The payload rating (PR) of a truck is the truck's recommended load weight, which is specified as a number of...

Phase 1: Owning the Dataset

Understanding the Problem

We have a truck with a Payload Rating (\(\mathrm{PR}\)) that represents its recommended load weight in tonnes. The key constraint is that exactly 3 out of 7 loads exceeded this \(\mathrm{PR}\).

Visual Representation

Let's create a number line showing the load weights:

Load weights:  50    51    52    52    54    54    56
              |-----|-----|-----|-----|-----|-----|-----|

Phase 2: Understanding the Question

Key Insight

If exactly 3 loads are greater than \(\mathrm{PR}\), then exactly 4 loads must be less than or equal to \(\mathrm{PR}\).
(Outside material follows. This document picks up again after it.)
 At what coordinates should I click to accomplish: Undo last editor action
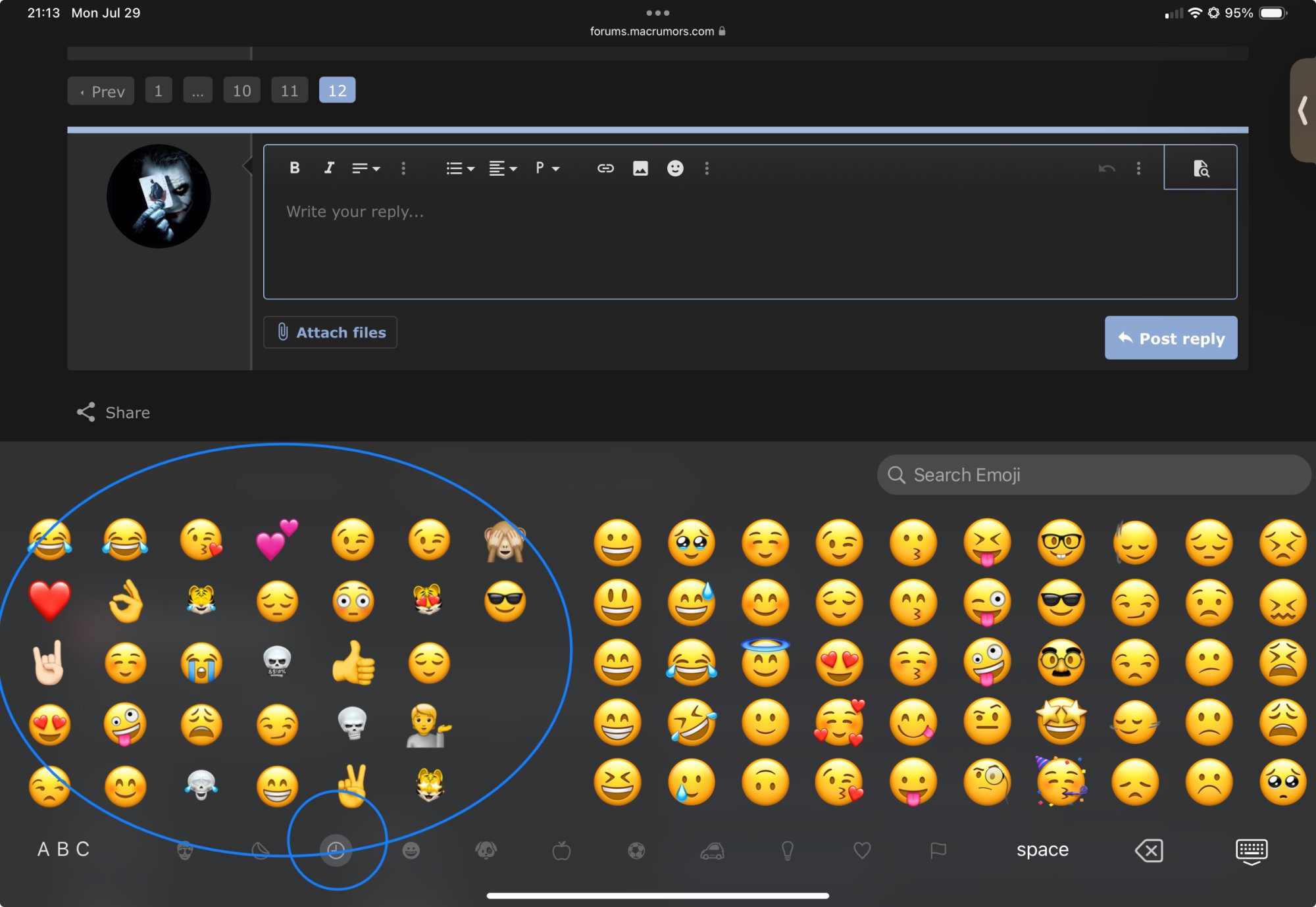coord(1106,168)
This gives us a clear criterion for finding valid \(\mathrm{PR}\) values.

What We're Looking For

• Least \(\mathrm{PR}\): The smallest whole number of tonnes where exactly 3 loads exceed it
• Greatest \(\mathrm{PR}\): The largest whole number of tonnes where exactly 3 loads exceed it

Phase 3: Finding the Answer

Systematic Check

Let's position \(\mathrm{PR}\) at different values and count how many loads exceed it:

If \(\mathrm{PR} = 51\):
Loads \(\leq 51\): 50, 51 (2 loads)
Loads \(> 51\): 52, 52, 54, 54, 56 (5 loads) × Not 3

If \(\mathrm{PR} = 52\):
Loads \(\leq 52\): 50, 51, 52, 52 (4 loads)
Loads \(> 52\): 54, 54, 56 (3 loads) ✓ Exactly 3!

If \(\mathrm{PR} = 53\):
Loads \(\leq 53\): 50, 51, 52, 52 (4 loads)
Loads \(> 53\): 54, 54, 56 (3 loads) ✓ Exactly 3!

If \(\mathrm{PR} = 54\):
Loads \(\leq 54\): 50, 51, 52, 52, 54, 54 (6 loads)
Loads \(> 54\): 56 (1 load) × Not 3

Key Finding

The \(\mathrm{PR}\) can only be 52 or 53 tonnes to satisfy the constraint of exactly 3 loads exceeding it.

Phase 4: Solution

Final Answer:

• Least possible \(\mathrm{PR}\): 52 tonnes
• Greatest possible \(\mathrm{PR}\): 53 tonnes

These are the only two values that result in exactly 3 loads being greater than the truck's \(\mathrm{PR}\), satisfying all given constraints.